Much of UK inflation is (still) “imported”
With UK inflation hitting record high levels in December 2021, concerns are rising that it might not be as temporary as many previously thought. Inflation might become endemic — and potentially problematic — especially if price rises lead to (demand for, and actual) wage rises which in turn feed back into price rises (because companies’ costs have gone up and because, in a high-inflation environment, people are more likely to want to spend than save).
I have to admit that I have personally been somewhat surprised (relative to my views a year ago) by the supply-side tightness of the economy, as revealed in supply chain and labour shortages. I’m less convinced, as yet, that consumers are going on a (lasting) spending spree. [I’ve had a quick look at the Google mobility data — a decent predictor of consumer confidence — and it looks pretty downbeat for December and January.]
This distinction between supply and demand is, of course, important for making monetary policy decisions. Another useful way to understand the “shape” of inflation we are experiencing is to look at how much of it is “imported” — i.e., how much is attributable to goods and services for which prices are determined internationally (through the “law of one price”).

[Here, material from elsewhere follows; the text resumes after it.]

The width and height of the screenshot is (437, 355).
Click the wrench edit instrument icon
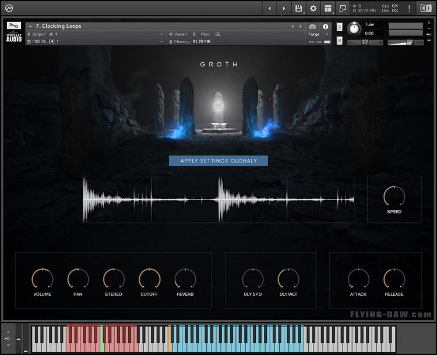click(15, 26)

In the case of the UK’s recent experience, the answer is “a lot”. In the last quarter of 2021, only around 0.8%-points of the nearly 4.9% consumer price inflation came from the least-imported goods and services (the lowest segment in the right hand side column of the chart). In fact, compared to previous episodes of heightened inflation in 2008 and 2011 (the other columns in the chart), slightly more of the current inflation is from import-intensive good and services.
Of course, that doesn’t necessarily make the inflation either benign or temporary — but it does mean that decision makers will need to watch carefully not just UK indicators but global indicators of price dynamics. [I’m sure they are doing just that!]